Stored items
◇ ◇ ◇
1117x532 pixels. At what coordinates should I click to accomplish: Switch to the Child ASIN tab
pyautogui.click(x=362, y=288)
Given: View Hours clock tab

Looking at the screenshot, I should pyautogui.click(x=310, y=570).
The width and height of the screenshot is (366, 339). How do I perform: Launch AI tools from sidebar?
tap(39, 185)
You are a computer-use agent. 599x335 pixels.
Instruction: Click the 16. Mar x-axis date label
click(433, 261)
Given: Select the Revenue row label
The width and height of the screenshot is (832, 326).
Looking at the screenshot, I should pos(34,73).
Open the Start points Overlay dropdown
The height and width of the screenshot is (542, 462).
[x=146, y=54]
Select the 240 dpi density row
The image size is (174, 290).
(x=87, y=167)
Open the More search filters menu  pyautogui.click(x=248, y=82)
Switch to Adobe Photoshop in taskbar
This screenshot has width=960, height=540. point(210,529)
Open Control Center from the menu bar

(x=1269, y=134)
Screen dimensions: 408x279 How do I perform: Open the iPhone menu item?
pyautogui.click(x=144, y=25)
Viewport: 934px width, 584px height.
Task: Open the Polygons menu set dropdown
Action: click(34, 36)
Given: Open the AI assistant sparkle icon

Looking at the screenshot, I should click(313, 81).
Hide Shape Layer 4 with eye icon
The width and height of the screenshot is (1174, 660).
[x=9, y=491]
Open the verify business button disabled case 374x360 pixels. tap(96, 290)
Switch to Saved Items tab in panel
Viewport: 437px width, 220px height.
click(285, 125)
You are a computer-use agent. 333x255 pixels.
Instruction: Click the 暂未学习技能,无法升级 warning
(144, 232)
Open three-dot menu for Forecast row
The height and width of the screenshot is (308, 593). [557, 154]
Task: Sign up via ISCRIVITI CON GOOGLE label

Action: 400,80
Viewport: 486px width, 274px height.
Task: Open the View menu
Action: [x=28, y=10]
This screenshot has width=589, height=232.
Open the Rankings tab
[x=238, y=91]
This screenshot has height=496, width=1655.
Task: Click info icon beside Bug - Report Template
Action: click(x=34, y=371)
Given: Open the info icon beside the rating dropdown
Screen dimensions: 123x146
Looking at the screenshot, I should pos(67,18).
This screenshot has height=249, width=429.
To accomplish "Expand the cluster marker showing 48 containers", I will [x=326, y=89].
◇ ◇ ◇
Work task:
Your answer should be the lines above from the one containing "You are a computer-use agent. 599x335 pixels." through the one containing "Open the More", copied exactly and with both ends kept.

Output below:
You are a computer-use agent. 599x335 pixels.
Instruction: Click the 16. Mar x-axis date label
click(433, 261)
Given: Select the Revenue row label
The width and height of the screenshot is (832, 326).
Looking at the screenshot, I should pos(34,73).
Open the Start points Overlay dropdown
The height and width of the screenshot is (542, 462).
[x=146, y=54]
Select the 240 dpi density row
The image size is (174, 290).
(x=87, y=167)
Open the More search filters menu  pyautogui.click(x=248, y=82)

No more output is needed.